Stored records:
□ □ □ □ □
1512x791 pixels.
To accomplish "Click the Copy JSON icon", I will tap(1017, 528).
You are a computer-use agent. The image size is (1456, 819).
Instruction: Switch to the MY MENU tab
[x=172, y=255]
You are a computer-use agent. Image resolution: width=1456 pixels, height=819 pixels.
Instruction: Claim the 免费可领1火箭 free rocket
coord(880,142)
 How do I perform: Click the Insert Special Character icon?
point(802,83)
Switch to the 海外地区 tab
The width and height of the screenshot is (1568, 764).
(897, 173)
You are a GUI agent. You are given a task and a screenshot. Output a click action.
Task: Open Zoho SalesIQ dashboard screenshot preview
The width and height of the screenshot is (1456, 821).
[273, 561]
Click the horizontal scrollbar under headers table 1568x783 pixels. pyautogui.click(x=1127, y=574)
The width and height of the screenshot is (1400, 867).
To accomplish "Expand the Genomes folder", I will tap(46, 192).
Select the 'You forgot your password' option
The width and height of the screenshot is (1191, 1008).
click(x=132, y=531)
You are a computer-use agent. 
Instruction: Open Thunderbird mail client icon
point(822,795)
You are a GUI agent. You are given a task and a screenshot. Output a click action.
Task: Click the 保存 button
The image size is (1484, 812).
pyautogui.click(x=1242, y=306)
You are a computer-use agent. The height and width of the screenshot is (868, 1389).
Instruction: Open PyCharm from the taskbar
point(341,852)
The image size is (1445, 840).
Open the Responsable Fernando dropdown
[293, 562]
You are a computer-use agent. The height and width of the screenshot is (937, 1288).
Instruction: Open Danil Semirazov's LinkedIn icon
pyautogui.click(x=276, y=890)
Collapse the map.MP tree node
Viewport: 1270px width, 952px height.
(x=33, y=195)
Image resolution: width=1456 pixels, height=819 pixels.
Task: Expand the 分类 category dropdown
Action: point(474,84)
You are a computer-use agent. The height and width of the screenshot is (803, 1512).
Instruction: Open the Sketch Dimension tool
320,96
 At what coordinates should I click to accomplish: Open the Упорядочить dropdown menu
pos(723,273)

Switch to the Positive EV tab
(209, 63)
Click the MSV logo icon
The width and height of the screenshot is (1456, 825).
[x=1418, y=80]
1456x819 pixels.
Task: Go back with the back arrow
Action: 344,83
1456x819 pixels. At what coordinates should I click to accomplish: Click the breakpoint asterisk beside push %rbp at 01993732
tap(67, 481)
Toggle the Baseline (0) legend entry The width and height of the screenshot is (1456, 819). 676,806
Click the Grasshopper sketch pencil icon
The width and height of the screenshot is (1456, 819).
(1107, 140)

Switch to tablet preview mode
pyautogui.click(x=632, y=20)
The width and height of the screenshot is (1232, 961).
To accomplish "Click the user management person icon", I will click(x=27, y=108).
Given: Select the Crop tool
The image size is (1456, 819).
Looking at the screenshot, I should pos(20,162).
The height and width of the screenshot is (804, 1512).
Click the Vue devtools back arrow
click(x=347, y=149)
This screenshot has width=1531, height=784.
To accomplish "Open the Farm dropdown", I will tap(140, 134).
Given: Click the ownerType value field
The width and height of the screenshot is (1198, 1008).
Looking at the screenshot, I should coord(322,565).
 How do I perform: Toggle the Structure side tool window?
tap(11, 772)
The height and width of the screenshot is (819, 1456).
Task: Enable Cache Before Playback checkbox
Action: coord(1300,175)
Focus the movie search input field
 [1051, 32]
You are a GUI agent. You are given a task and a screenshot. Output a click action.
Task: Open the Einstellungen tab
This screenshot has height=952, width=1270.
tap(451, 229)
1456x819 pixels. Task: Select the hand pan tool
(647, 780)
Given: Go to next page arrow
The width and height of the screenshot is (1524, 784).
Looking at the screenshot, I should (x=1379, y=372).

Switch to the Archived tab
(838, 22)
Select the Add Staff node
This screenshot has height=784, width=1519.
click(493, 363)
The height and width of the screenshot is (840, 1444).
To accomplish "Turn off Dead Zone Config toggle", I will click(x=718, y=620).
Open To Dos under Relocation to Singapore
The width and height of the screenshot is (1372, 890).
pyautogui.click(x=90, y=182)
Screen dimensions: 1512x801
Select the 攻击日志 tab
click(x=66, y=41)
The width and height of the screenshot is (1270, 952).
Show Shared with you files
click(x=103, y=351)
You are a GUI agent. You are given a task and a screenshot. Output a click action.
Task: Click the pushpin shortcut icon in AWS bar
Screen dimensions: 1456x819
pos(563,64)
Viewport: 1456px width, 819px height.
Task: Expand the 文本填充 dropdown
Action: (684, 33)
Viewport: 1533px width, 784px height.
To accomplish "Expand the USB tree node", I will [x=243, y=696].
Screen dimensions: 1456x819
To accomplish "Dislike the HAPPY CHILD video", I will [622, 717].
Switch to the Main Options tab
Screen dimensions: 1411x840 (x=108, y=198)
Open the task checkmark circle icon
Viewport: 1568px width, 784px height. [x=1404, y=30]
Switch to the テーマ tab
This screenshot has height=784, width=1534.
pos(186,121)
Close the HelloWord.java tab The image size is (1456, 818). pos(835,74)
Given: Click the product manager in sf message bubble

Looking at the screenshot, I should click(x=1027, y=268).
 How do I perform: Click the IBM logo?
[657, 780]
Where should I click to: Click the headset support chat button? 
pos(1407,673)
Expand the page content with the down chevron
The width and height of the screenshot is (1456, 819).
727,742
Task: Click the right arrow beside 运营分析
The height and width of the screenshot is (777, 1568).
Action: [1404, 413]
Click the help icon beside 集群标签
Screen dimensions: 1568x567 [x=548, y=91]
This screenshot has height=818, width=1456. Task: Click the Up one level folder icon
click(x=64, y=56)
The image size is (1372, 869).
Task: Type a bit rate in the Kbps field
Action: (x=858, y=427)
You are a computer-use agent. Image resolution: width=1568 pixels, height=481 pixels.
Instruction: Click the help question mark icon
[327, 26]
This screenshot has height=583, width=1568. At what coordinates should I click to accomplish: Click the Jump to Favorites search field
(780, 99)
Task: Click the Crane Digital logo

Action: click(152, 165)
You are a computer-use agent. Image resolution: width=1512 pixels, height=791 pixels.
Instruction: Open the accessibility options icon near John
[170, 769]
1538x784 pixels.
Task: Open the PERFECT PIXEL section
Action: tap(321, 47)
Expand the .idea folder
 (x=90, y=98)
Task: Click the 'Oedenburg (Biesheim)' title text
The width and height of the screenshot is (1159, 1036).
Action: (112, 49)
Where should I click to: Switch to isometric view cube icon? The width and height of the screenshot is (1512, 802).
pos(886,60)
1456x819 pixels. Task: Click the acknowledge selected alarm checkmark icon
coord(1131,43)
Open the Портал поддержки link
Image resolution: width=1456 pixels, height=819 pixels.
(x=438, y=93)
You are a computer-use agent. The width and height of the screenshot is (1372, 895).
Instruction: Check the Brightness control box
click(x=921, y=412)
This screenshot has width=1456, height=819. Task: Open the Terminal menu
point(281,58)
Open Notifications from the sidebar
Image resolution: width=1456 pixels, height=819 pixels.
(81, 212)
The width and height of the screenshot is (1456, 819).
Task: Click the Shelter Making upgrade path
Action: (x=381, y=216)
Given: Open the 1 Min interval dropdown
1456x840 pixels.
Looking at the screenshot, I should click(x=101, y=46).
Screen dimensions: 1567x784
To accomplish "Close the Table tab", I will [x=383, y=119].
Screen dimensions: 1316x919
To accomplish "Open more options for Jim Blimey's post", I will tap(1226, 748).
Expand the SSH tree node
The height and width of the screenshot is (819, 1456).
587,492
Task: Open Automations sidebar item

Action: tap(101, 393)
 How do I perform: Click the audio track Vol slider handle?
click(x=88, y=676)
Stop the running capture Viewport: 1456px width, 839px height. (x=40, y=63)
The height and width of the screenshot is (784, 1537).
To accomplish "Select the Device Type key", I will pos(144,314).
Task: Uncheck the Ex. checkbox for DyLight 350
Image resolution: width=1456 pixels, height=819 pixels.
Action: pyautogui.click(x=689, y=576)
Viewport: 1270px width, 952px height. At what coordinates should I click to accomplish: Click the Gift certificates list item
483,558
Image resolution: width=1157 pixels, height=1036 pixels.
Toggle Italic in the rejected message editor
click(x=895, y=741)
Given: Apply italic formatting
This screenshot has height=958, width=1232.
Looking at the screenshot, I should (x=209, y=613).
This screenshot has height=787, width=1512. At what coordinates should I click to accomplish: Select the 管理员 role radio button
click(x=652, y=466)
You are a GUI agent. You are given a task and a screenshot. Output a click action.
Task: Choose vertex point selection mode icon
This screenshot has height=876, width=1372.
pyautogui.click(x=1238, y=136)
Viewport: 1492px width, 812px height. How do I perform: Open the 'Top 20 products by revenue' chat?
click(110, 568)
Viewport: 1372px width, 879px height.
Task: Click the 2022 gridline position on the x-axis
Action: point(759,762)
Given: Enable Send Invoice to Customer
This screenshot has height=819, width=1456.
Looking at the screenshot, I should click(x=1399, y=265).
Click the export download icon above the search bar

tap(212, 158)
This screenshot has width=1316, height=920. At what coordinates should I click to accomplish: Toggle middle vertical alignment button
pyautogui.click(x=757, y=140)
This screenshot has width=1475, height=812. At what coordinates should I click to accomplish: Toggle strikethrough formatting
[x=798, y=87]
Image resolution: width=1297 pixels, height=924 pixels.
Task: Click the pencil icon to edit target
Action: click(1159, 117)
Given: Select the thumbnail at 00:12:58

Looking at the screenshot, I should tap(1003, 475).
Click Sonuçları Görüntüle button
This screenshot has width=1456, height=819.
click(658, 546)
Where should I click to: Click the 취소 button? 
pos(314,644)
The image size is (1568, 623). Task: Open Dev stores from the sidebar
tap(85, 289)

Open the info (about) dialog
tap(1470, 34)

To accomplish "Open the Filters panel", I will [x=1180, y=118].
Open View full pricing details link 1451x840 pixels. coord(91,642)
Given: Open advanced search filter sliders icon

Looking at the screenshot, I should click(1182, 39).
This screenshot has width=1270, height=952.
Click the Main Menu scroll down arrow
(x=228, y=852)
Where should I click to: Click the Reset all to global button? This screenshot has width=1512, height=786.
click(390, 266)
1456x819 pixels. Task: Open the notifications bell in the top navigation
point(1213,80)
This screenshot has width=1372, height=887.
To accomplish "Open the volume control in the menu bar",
□ □ □ □ □
* [WHAT IS REQUIRED] Every line of the data that includes the word "computer" should be copied.

* [SOLUTION TO THE PROBLEM]
You are a computer-use agent. The image size is (1456, 819).
You are a computer-use agent. Image resolution: width=1456 pixels, height=819 pixels.
You are a computer-use agent. 
You are a computer-use agent. The height and width of the screenshot is (868, 1389).
You are a computer-use agent. The height and width of the screenshot is (937, 1288).
You are a computer-use agent. The height and width of the screenshot is (803, 1512).
You are a computer-use agent. Image resolution: width=1568 pixels, height=481 pixels.
You are a computer-use agent. Image resolution: width=1512 pixels, height=791 pixels.
You are a computer-use agent. The width and height of the screenshot is (1372, 895).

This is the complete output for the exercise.